Instructions to follow :: Gather every row below that contains the word "Screen", and copy each one in full. Case counts.

START Records provided

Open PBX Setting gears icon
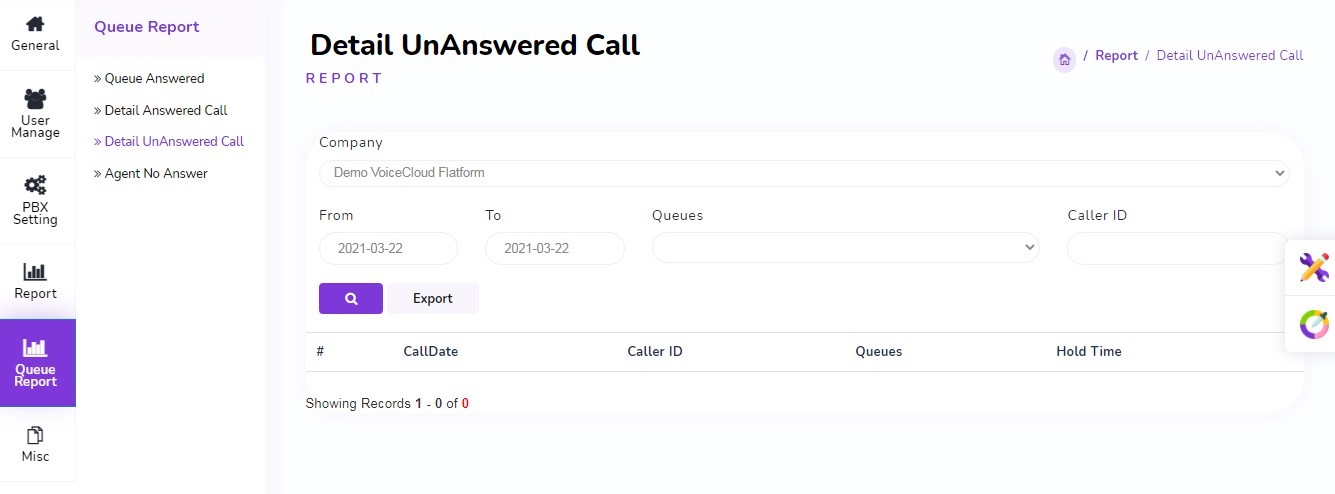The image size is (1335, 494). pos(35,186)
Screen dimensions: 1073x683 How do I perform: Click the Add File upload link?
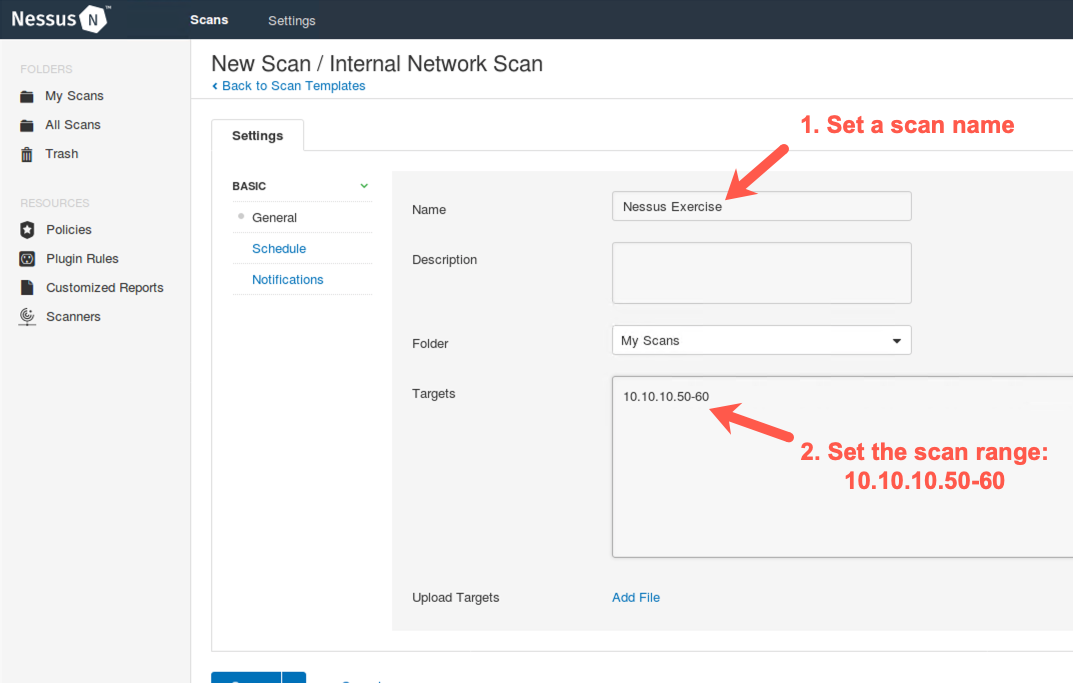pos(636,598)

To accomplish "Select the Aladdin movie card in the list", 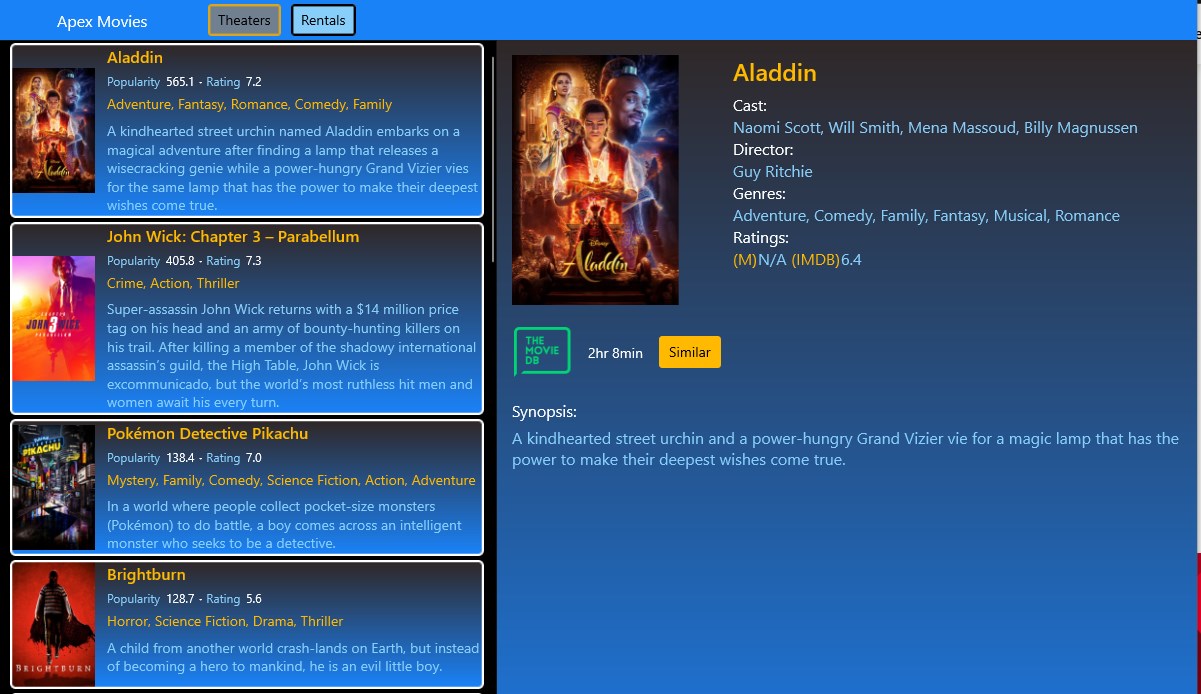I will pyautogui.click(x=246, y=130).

END Records provided

Result of the task ::
Screen dimensions: 1073x683 How do I perform: Click the Add File upload link?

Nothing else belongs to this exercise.